**TO DO:** Reproduce the material below word for word, leaving out the pictures.

[Stored data entries]
────────

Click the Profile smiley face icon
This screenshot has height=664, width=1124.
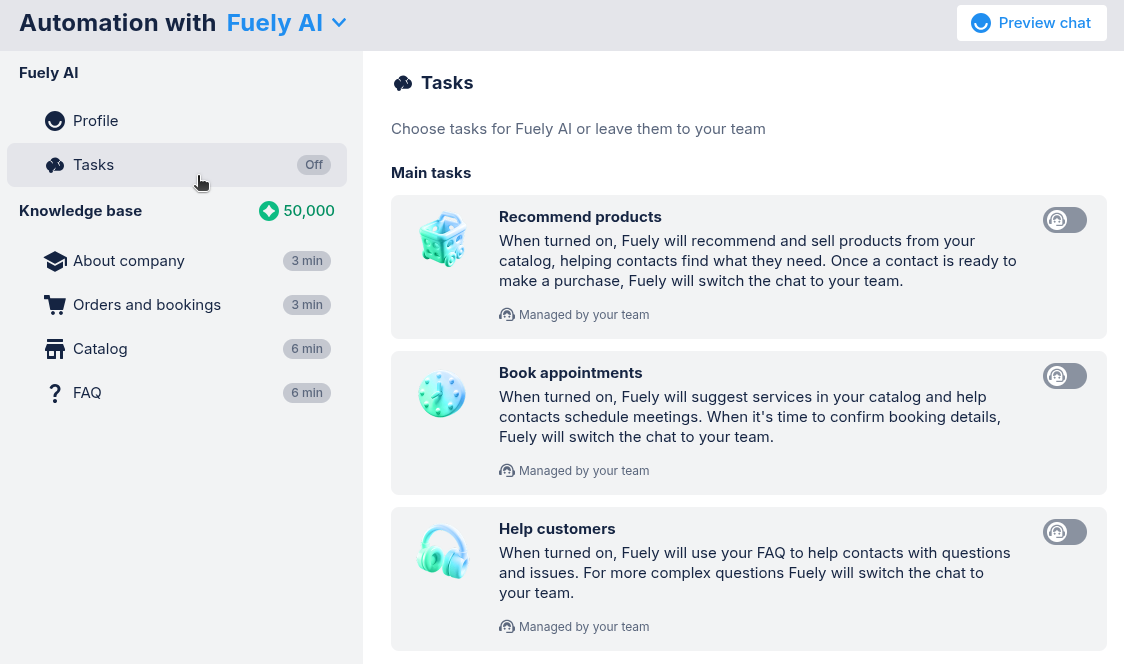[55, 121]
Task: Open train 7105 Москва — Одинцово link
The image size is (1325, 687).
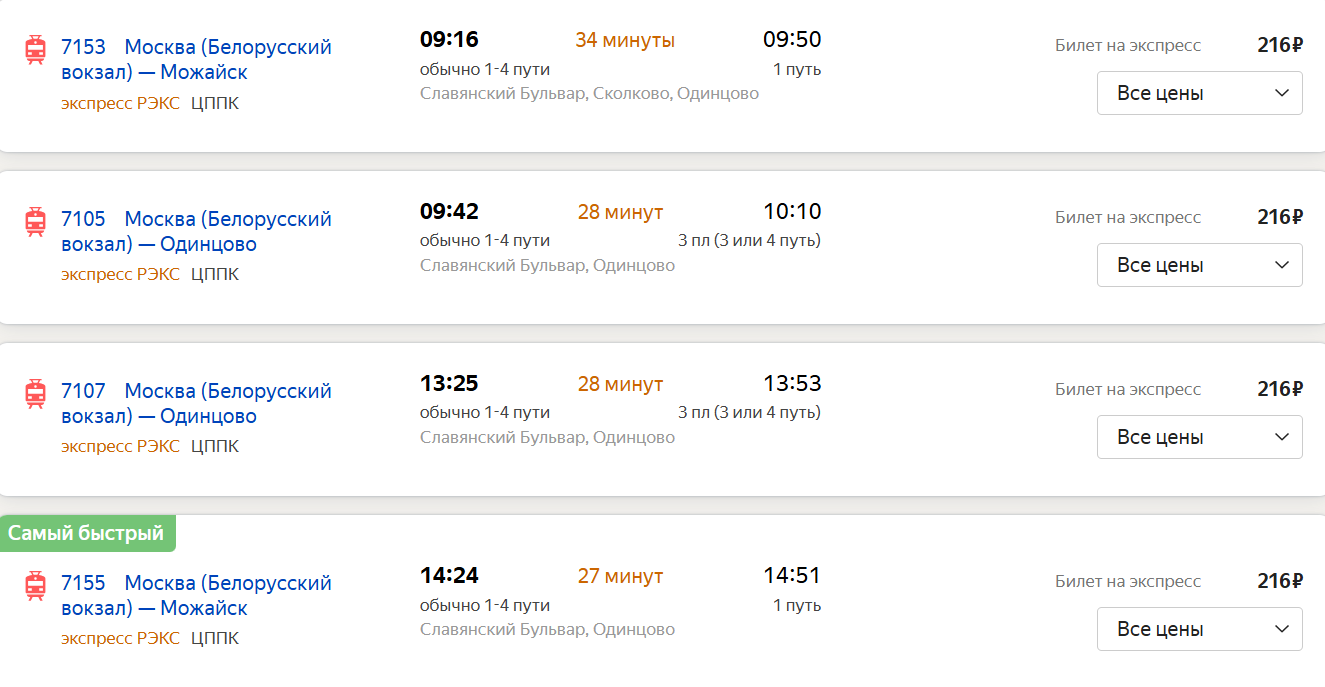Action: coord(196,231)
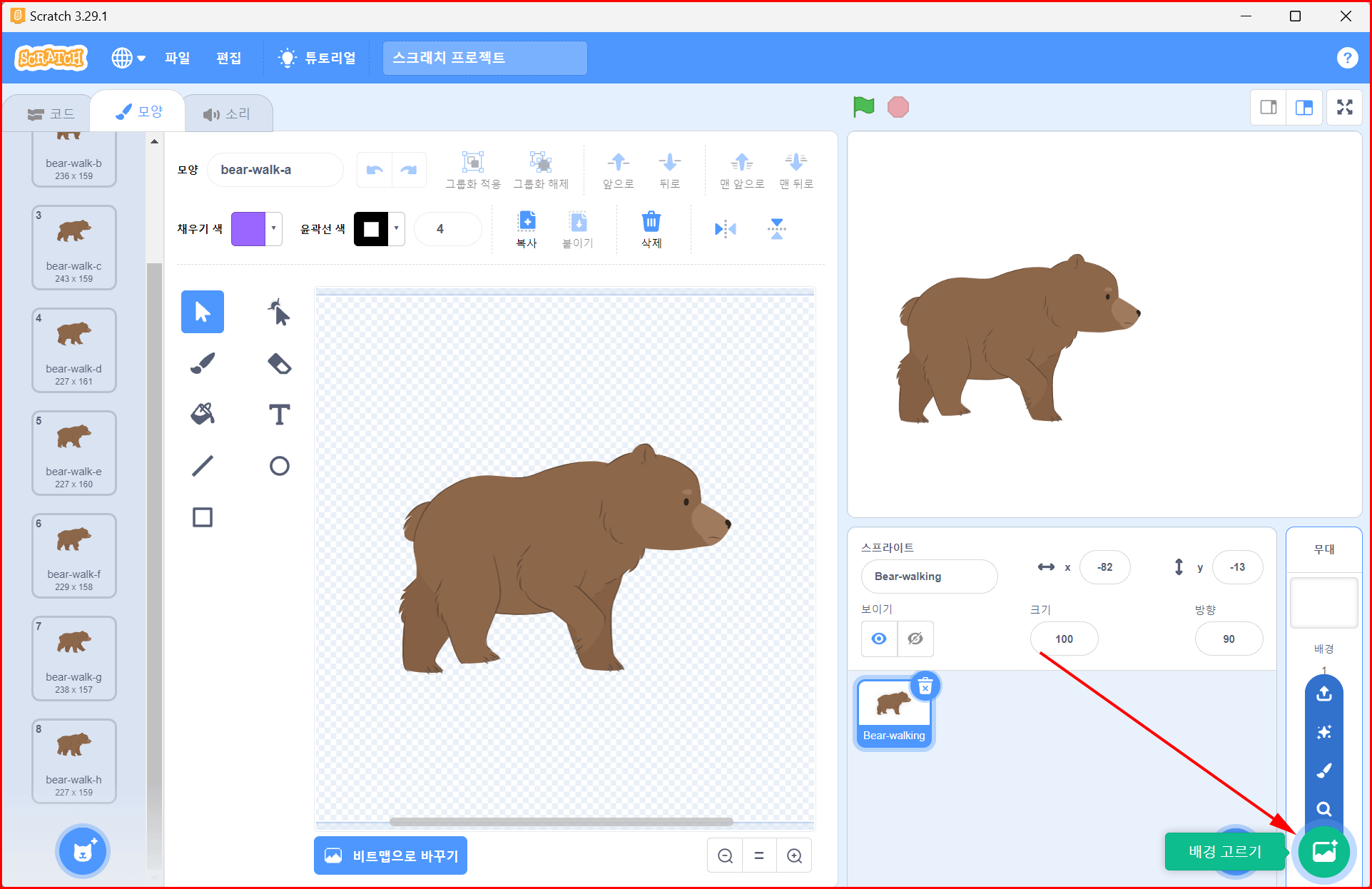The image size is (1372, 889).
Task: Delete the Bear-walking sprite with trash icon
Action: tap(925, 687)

────────

**RESPONSE FOR THIS EXERCISE:**
Click the Profile smiley face icon
This screenshot has height=664, width=1124.
[55, 121]
Task: Open train 7105 Москва — Одинцово link
The image size is (1325, 687).
Action: coord(196,231)
The image size is (1372, 889).
Task: Delete the Bear-walking sprite with trash icon
Action: tap(925, 687)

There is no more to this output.